NACIONAL

Propuesta de nueva ley de financiación de partidos
¿La casa en orden, o “Quien paga manda”?

Además de vivir del Estado la reforma propone “legalizar” que los Partidos estén al margen de cualquier auditoría o exigencia fiscal.

El PSOE y Esquerra Republicana de Catalunya han acordado abrir un proceso de reforma de la Ley de Financiación de los Partidos Políticos. La novedad consiste en que no sean anónimas las donaciones hechas por personas (no entidades) a partir de 30 mil euros, de forma que haya un tope para una misma persona. Pero esto no cambia nada, con el sistema actual de financiación entidades, bancos o personas tienen muchas vías para sobrepasar las donaciones de 30 mil euros.

Pero además, ERC plantea beneficios fiscales para favorecer estas aportaciones privadas, similares a los que se aplican a las donaciones a las fundaciones y las organizaciones no gubernamentales ¿pero es el problema estimular las donaciones privadas o que éstas no deberían existir cuando hablamos de organizaciones políticas? La reforma también quiere eximir a los partidos del pago del impuesto de sociedades por las rentas obtenidas para su financiación y tampoco deberán pagar el Impuesto de Bienes Inmuebles de los ayuntamientos. Es decir, además de vivir del Estado la reforma propone “legalizar” que los Partidos estén al margen de cualquier auditoría o exigencia fiscal.
En definitiva un paquete de medidas que no atiende los problemas de fondo: no cuestiona las fuentes de financiación de la actividad de las fuerzas políticas, ni su opacidad financiera.

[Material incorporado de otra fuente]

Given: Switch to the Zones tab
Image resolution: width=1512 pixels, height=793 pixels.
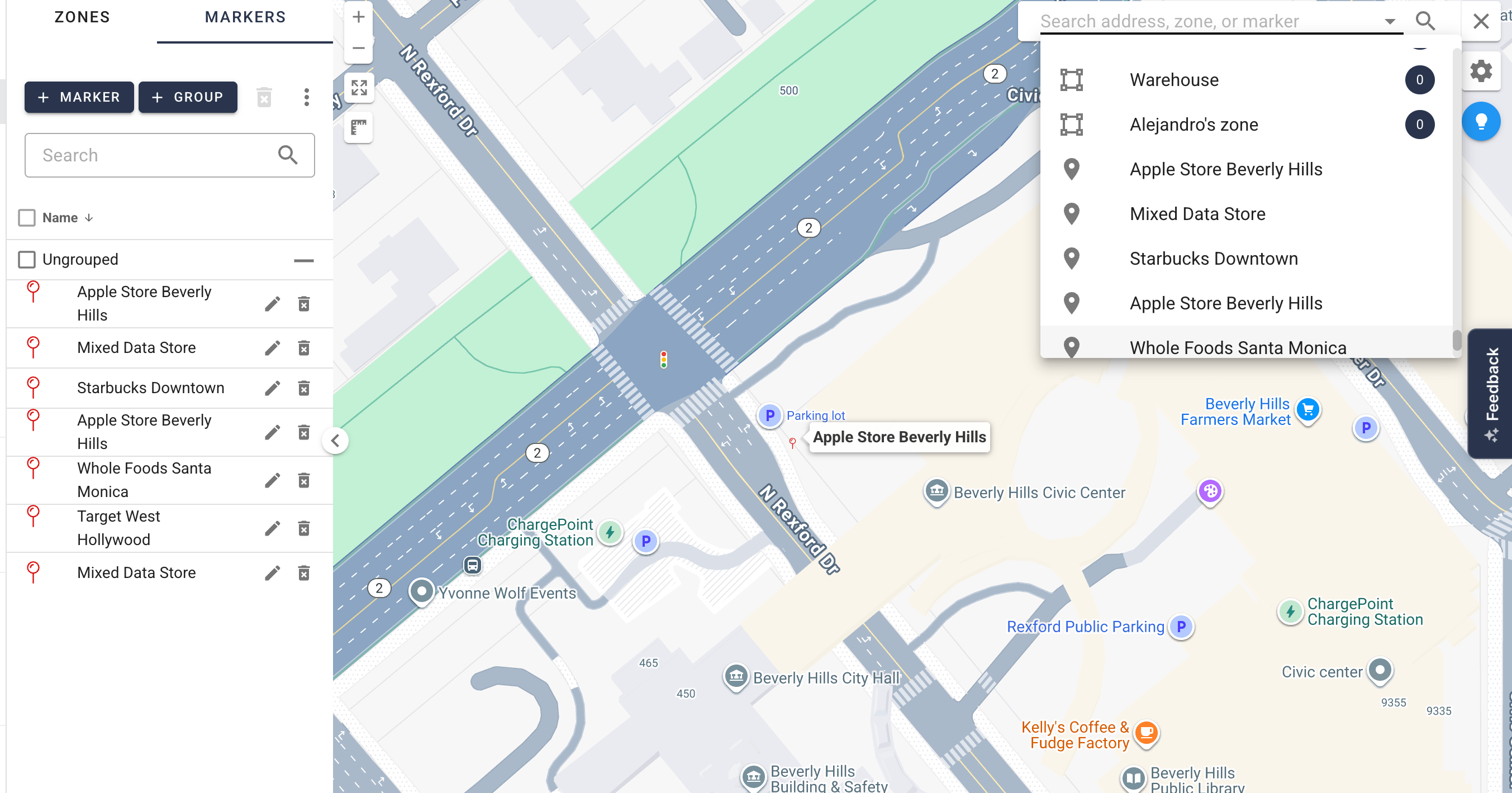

Una verdadera reforma de la financiación de los partidos debería empezar por que estos vivan de su propia actividad, de sus militantes y afiliados, no del Estado, las autonomías y los ayuntamientos. Cada año los partidos “chupan” nada menos que unas 30 mil millones de pesetas en subvenciones (180 millones de euros al año). Esto sin contar con las subvenciones municipales y autónomas, que según el Tribunal de Cuentas –sólo las “no controladas”– llegan a unos 7 mil millones de pesetas anuales (más de un millón de euros).

En segundo lugar, los partidos financian buena parte de sus actividad también de los bancos y monopolios. Sólo entre 1997-1999 en España los bancos acreedores condonaron deudas por 3.170 mil millones de pesetas a los partidos. (PNV 254 millones, Eusko Alkartasuna 140 millones, PSOE 1.145 mil millones). El impago de los créditos ya vencidos llega a unos 4.316 mil millones de pesetas. Cada año los bancos otorgan miles de millones de créditos a los partidos de los que no tienen que devolver ni la deuda ni los intereses ¿Qué piden a cambio?

En tercer lugar, el Tribunal de Cuentas ha denunciado año tras año la falta de transparencia de las cuentas que “no presenta en toda su amplitud su actividad económica financiera” de las organizaciones políticas. Lo normal y general son las irregularidades. Por ejemplo, hay un lío contable al cruzarse los créditos o subvenciones para su funcionamiento, junto con la adquisición de inmuebles por la Fundación que termina cediendo al Partido. No son irregularidades, es el funcionamiento habitual de las fuerzas políticas que –ligadas al Estado y al capital monopolista– dependen y al mismo tiempo le sirven a él.

N.I.

Cada año los partidos “chupan” unas 30 mil millones de pesetas en subvenciones (180 millones de euros).